REQUESTS »
1. In the piece on artificial intelligence and materials analysis, what did the author's early-1980s systems use to reference probabilities of occurrences?
2. Write the next part of the piece on artificial intelligence and materials analysis, starting right after its final sentence.

TEXT BLOCK »
● ● ● ● ● ● ●

In today’s technical reports, there are more references to Artificial Intelligence performing analyses of materials for developing an understanding of the properties of various combinations of materials at the nano-level structure. Single layer materials are being combined with other single layer materials to produce various changes in the material properties that are not observed in the bulk realm. As computer programs increase in complexity and capability, more and more materials are being evaluated for “interesting” characteristics.
First consider the computers and the programs. Prior to the mid-1980s, computers were large and relative slow. Memory was expensive. Expert Systems that were developed could not access large quantities of information, so the systems needed to have a table to reference its data. The systems I built in the early 1980s used a matrix, like today’s spreadsheets, to reference probabilities of occurrences. The system was designed to guide the worker in more quickly identifying the source of an issue. After that specific source was identified, the worker entered the data, and the system updated the probabilities of occurrences. An interesting observation was that employing this particular system at two different and not linked facilities provided different probabilities of occurrences at the different locations. [References 1 & 2 are background on Expert Systems and Artificial Intelligence. Wikipedia is also a good starting point.)

● ● ● ● ● ● ●

COLLECTED DATA »
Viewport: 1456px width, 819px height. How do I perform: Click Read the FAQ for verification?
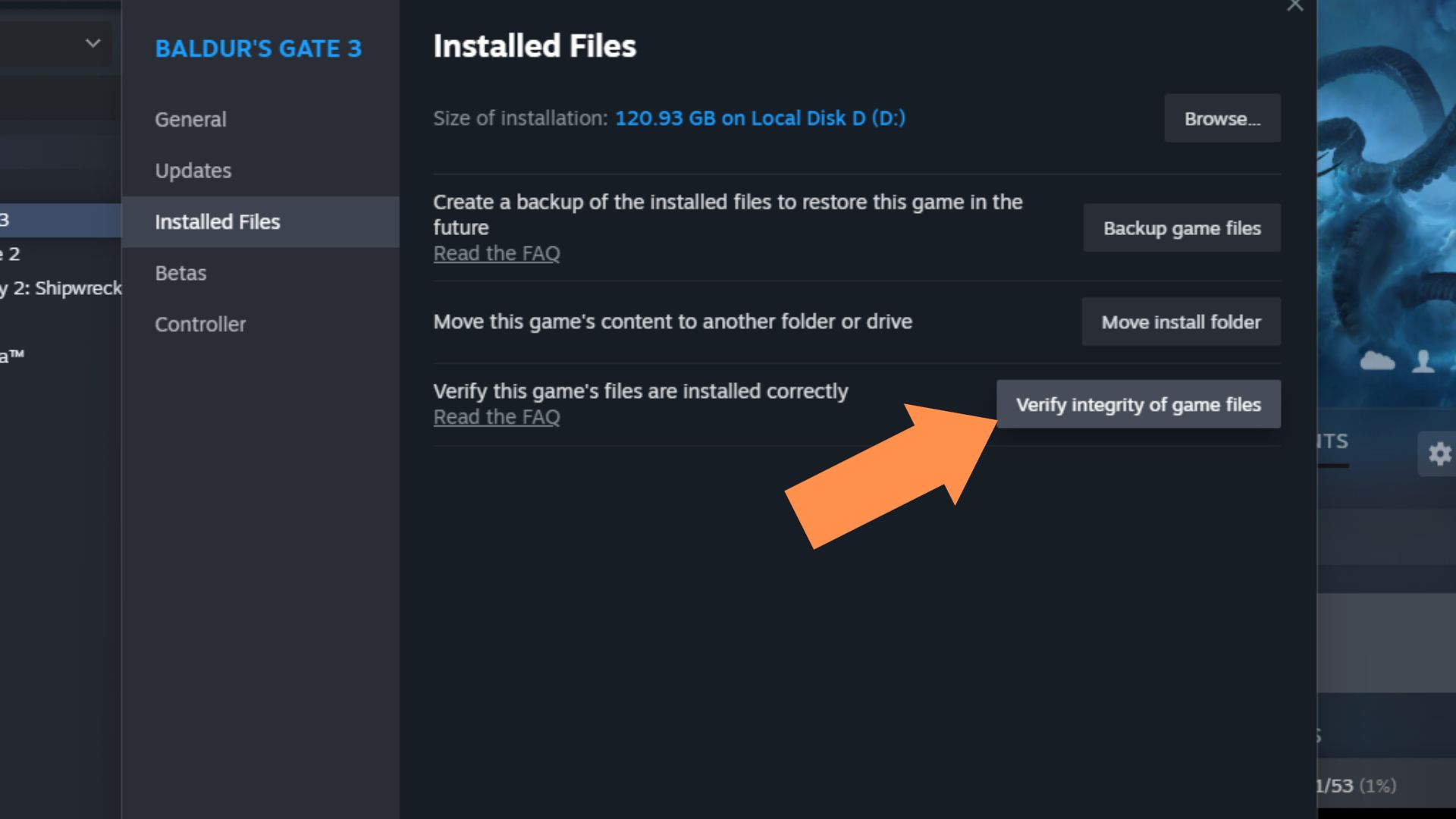point(495,416)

● ● ● ● ● ● ●

RESPONSES BY TASK »
1. A matrix, like today's spreadsheets.

2.
It must be noted that there was a specialized computer developed based on MIT Artificial Intelligence that was identified as a LISP machine and had 36-bit operating system. Interesting story [Ref. 3]
Today’s Artificial Intelligence programs have the ability to draw on a much larger database, can self-extract information from published materials, and can be programmed to continually run evaluations based on directed changes in the events/materials being selected. While the field has grown in the Twenty-first century, there are some questions arising about the inability to prevent biases from being incorporated into the programming. (Possibly something like the situation described about expert systems?)
A saying that has been around for almost as long as computers is GIGO. Garbage In, Garbage out! The quality of the data is critical to the resultant output. This takes us back to the application of Artificial Intelligence to evaluating novel materials. The quality of the calculated material properties will be only as good as the data that the calculations are based upon. There is no question that the working materials can be characterized fairly exactly. The question is: “Do we know the material properties of absolutely pure materials?”
Semiconductors are created by introducing a very small number of impurity atoms to change the characteristics of the base material. The mathematics and the experimentation that provided the data is proven. It works on the bulk scale. But, what happens as the total amount of material under modification becomes smaller and smaller. This is a serious question that needs to be answered.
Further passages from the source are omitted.